Une étude menée sur 1 750 matchs européens montre que l’accumulation de talents ne garantit pas la victoire.
Au-delà de 60 % de joueurs vedettes, la performance peut même décliner selon Mehdi Bagherzadeh Professeur, Neoma Business School et Fabio Fonti Professeur, Neoma Business School dans the conversation.
La force d’une équipe dépendrait donc moins de ses stars que de leur manière de collaborer.

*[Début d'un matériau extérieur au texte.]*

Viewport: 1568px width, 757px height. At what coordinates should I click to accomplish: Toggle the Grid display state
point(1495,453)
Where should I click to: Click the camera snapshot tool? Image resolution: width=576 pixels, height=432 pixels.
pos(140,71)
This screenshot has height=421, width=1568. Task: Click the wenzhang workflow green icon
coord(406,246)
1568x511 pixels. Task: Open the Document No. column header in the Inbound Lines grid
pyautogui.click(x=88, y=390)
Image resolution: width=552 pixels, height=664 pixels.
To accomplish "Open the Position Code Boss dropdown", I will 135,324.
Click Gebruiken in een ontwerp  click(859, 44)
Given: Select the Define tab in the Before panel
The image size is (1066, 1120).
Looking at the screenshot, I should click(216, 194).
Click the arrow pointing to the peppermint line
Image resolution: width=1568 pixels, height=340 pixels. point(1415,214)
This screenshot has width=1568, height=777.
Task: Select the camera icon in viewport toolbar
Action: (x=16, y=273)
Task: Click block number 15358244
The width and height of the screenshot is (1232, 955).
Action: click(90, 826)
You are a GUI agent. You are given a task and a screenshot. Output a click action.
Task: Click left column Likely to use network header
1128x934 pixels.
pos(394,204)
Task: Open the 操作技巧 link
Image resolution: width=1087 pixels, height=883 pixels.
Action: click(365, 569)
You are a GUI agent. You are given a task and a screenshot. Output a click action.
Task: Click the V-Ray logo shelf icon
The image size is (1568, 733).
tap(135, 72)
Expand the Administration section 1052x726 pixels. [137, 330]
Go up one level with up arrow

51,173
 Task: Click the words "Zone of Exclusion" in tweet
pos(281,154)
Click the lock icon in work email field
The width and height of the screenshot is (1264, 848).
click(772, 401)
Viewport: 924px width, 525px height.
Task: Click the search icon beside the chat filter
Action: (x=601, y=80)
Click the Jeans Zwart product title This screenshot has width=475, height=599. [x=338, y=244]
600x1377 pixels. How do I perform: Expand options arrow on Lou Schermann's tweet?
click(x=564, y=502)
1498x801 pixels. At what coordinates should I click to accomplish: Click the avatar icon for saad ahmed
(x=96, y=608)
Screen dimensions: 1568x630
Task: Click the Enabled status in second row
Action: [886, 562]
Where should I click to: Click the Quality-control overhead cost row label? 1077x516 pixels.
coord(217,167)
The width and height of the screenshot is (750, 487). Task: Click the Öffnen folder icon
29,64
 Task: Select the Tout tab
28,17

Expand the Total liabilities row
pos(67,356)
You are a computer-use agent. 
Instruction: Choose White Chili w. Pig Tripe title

Le collectif avant les individualités
Les équipes très talentueuses obtiennent de moins bons résultats lorsque leur jeu repose sur quelques vedettes. À l’inverse, une circulation dense et décentralisée du ballon permet à davantage de joueurs de participer. Les stars ne doivent pas monopoliser le jeu : les membres de l’équipe doivent se relayer. Le talent individuel ne devient donc performant que lorsqu’il s’inscrit dans une organisation collective adaptée.
Du football au management
Cette analyse concerne aussi selon les auteurs les équipes de R&D, les comités de direction et les groupes de travail transversaux. Recruter toujours plus de talents peut produire des rendements décroissants lorsque les tâches sont fortement interdépendantes. Les managers doivent organiser les échanges, les responsabilités et les flux d’information. Les grandes équipes ne sont pas un assemblage de talents : elles sont conçues pour créer des liens.